New York City Council Bans The Sale of Flavored Tobacco Products


Published: November 5, 2009

On Oct. 14, the New York City Council voted to ban the sale of all flavored tobacco products in New York City.

The ban is aimed at what city council speaker Christine Quinn described as “harmful products disguised with… sweet flavors.” (Angelica Garza/The Observer)

The ban encompasses flavored tobacco products such as cigars and cigarillos. Banned flavors include chocolate, vanilla, honey, candy, cocoa, dessert, alcoholic beverage, herb and spice flavors.  Flavors excluded from the ban include menthol, mint and evergreen. Mayor Michael Bloomberg, an anti-smoking advocate, signed the legislation on Oct. 28, putting the ban into effect.

The legislation will expand upon, and work in conjunction with, the Food and Drug Administration’s ban on flavored cigarettes, authorized by the Family Smoking Prevention and Tobacco Control Act  implemented on Sept. 22. The federal ban is part of a national effort to reduce smoking in America; according to the Centers for Disease Control (CDC), smoking is the leading preventable death in the United States.

“Our legislation will protect New Yorkers from harmful products disguised with attractive wrapping or sweet flavors and prevent the beginning of an addictive and useless habit,” said New York City Council speaker Christine Quinn in a press conference.
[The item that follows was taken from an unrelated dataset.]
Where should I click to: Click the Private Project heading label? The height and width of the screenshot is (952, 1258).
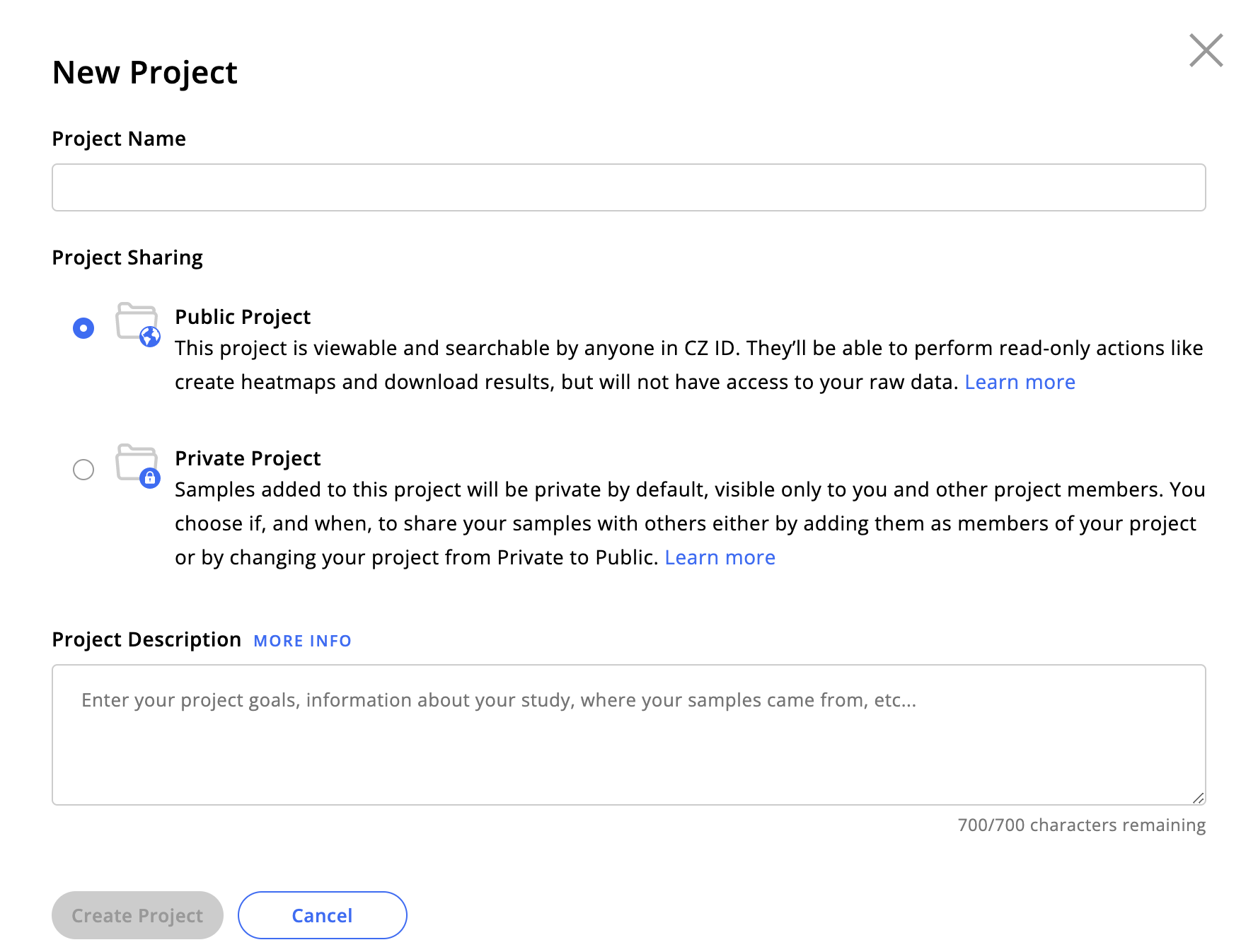pos(248,458)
In the conference, Quinn cited a study that showed that 17-year-old smokers are three times as likely to use flavored cigarettes as smokers over the age of 25.
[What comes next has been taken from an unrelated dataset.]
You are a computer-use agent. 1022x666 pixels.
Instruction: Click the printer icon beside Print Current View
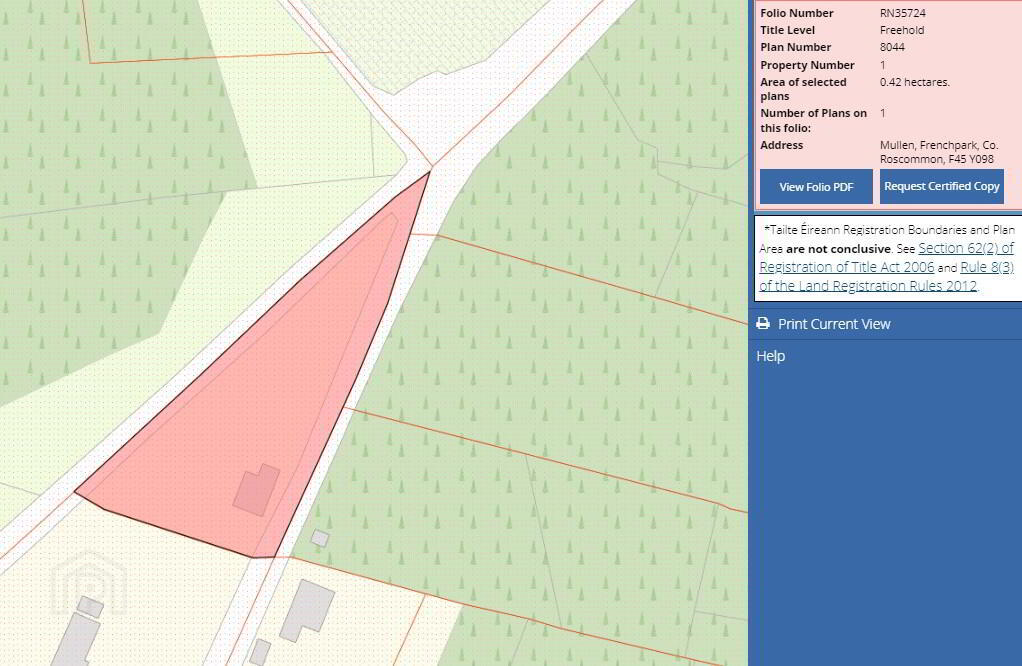coord(763,324)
“No matter how you mask it, smoking tobacco, flavored or not, has irrevocable health effects. Companies are profiting by gambling on the lives of children and young adults, and it’s simply unconscionable,” Quinn said.

According to Dan Drolet, Fordham College at Lincoln Center (FCLC) ’12 and a non-smoker, the ban does not take into account “the ways in which people start tobacco.”
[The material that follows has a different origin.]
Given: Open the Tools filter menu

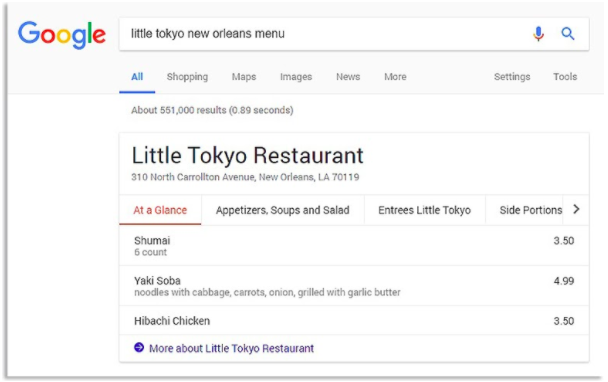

He said, “People who begin smoking aren’t often knowledgeable about more exotic tobacco products. After starting smoking, people begin to discover new forms of tobacco and begin to branch out into various flavors. [The ban] could be effective if it’s part of a larger attack of the tobacco industry. If this is the first of many laws limiting tobacco use, then it could be useful in limiting tobacco use in deterring young kids from smoking.”

According to Elizabeth Kilgorne, acting assistant commissioner of the New York City Health Department’s Tobacco Control Bureau, flavored tobacco products are “designed and marketed to youth.”

“The packages themselves look very much like candy,” Kilgorne said. “Tobacco products marketed to youth are even more dangerous [than those targeted to adults].”

Kilgorne said the he expects that as a result of the ban, “this phase of youth will not become smokers in the future.”

Nicolas Sulicki, FCLC, ’11 and a non-smoker, said that he believes that “banning flavored tobacco is a step but not a solution to the problem of youth smoking and more needs to be done.”

He said, “While tobacco is an addictive substance on its own, the flavor would be a new factor, and I see the potential for unintelligent arguments of two indulgences in one. The fact that some flavors are not banned is upsetting because it leaves a window of opportunity for tobacco companies to eventually overturn the current bans. Ultimately, though, this ban will do little if anything to prevent youth smoking.

“There are various reasons that youths smoke, such as peer pressure. If the government will spend money on banning flavored tobacco why not just go and attack tobacco itself and even go into schools and do prevention programs.”

According to the legislation, vendors in New York City that violate the ban by selling flavored tobacco products will be subject to fines of up to $2,000. Multiple violations of the law will result in the suspension of one’s tobacco license.